*AVAILABLE RECORDS*
== Segment start ==

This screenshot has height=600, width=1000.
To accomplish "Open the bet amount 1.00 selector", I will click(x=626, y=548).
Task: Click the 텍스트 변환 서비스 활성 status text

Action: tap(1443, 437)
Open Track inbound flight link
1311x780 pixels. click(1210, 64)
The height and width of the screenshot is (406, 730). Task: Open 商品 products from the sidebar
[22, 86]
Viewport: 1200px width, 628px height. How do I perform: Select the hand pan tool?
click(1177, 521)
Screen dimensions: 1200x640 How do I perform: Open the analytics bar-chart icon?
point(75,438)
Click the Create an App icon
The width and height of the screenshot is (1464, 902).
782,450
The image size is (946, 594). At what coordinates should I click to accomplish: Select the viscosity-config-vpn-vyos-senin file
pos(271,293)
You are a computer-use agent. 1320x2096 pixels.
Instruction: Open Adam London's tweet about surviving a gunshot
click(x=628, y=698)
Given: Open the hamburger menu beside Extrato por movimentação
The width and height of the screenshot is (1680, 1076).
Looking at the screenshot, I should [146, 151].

== Segment end ==

*REQUIRED ACTION*
Would you quote, exactly and only, the lines from the one containing "The height and" to the end of the entries?

*ANSWER SECTION*
The height and width of the screenshot is (406, 730). Task: Open 商品 products from the sidebar
[22, 86]
Viewport: 1200px width, 628px height. How do I perform: Select the hand pan tool?
click(1177, 521)
Screen dimensions: 1200x640 How do I perform: Open the analytics bar-chart icon?
point(75,438)
Click the Create an App icon
The width and height of the screenshot is (1464, 902).
782,450
The image size is (946, 594). At what coordinates should I click to accomplish: Select the viscosity-config-vpn-vyos-senin file
pos(271,293)
You are a computer-use agent. 1320x2096 pixels.
Instruction: Open Adam London's tweet about surviving a gunshot
click(x=628, y=698)
Given: Open the hamburger menu beside Extrato por movimentação
The width and height of the screenshot is (1680, 1076).
Looking at the screenshot, I should [146, 151].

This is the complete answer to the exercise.